== Provided records ==

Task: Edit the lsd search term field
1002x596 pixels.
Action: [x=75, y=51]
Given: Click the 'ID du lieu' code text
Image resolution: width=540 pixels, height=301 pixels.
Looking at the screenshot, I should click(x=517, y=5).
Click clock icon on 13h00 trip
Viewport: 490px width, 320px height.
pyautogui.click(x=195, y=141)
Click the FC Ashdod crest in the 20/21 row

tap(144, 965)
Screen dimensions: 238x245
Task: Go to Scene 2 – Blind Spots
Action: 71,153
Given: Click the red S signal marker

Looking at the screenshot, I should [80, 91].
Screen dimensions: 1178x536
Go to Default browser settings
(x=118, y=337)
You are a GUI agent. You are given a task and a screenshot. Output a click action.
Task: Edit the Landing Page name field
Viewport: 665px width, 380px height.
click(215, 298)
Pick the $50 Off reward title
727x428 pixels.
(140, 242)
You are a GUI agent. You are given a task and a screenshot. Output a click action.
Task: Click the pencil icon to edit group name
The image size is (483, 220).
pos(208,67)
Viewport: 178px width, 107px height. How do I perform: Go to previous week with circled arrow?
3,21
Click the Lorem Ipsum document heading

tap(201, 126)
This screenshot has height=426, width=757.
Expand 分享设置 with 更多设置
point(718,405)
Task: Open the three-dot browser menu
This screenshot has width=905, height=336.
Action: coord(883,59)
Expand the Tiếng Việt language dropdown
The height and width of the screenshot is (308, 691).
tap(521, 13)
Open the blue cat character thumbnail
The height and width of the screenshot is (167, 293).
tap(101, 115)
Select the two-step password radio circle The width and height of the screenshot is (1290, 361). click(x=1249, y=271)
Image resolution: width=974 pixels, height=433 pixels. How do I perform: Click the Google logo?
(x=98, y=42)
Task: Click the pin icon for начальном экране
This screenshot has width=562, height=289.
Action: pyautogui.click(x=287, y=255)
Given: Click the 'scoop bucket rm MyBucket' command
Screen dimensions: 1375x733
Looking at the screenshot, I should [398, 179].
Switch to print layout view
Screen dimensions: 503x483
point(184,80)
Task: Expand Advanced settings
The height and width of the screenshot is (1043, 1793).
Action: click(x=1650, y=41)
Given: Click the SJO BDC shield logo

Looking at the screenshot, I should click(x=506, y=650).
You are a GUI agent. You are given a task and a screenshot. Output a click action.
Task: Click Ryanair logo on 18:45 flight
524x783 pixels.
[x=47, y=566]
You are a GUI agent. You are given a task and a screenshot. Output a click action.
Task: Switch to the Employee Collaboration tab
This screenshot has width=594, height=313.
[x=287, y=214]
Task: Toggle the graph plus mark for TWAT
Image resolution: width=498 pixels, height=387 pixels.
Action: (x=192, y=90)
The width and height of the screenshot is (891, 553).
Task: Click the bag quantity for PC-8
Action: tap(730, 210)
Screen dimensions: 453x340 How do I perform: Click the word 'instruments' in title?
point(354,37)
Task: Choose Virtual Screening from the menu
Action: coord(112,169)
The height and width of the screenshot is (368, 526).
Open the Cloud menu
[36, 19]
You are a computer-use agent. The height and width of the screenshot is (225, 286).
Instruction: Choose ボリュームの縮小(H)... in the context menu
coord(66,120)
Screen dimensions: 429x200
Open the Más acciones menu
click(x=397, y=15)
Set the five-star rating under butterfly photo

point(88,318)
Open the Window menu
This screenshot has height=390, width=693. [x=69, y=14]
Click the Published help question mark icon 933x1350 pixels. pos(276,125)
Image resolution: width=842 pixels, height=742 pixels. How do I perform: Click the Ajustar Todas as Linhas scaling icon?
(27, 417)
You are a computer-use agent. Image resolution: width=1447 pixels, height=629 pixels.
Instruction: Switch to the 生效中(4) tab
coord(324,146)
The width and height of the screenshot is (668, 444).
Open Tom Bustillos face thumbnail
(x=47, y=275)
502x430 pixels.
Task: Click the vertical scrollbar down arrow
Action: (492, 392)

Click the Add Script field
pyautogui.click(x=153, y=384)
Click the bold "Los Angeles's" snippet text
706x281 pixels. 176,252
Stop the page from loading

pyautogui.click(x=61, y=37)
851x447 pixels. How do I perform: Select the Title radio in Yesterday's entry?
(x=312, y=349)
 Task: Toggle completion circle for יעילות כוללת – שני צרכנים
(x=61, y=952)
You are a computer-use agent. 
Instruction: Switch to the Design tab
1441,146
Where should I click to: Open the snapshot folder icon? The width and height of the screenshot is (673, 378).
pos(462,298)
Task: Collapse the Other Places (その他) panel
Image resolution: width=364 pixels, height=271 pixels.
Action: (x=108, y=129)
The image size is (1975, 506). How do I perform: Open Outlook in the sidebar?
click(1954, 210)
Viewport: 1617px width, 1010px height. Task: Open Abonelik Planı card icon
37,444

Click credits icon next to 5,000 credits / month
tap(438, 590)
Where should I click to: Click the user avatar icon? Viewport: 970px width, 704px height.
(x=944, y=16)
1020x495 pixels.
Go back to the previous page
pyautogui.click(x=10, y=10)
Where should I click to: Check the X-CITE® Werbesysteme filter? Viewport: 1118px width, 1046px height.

== Exercise objective ==
Repeat, exactly as they stand above, the lines from the line with "Image resolution: width=498" to the line with "Click the Published", both lines included.

== Result for this exercise ==
Image resolution: width=498 pixels, height=387 pixels.
Action: (x=192, y=90)
The width and height of the screenshot is (891, 553).
Task: Click the bag quantity for PC-8
Action: tap(730, 210)
Screen dimensions: 453x340 How do I perform: Click the word 'instruments' in title?
point(354,37)
Task: Choose Virtual Screening from the menu
Action: coord(112,169)
The height and width of the screenshot is (368, 526).
Open the Cloud menu
[36, 19]
You are a computer-use agent. The height and width of the screenshot is (225, 286).
Instruction: Choose ボリュームの縮小(H)... in the context menu
coord(66,120)
Screen dimensions: 429x200
Open the Más acciones menu
click(x=397, y=15)
Set the five-star rating under butterfly photo

point(88,318)
Open the Window menu
This screenshot has height=390, width=693. [x=69, y=14]
Click the Published help question mark icon 933x1350 pixels. pos(276,125)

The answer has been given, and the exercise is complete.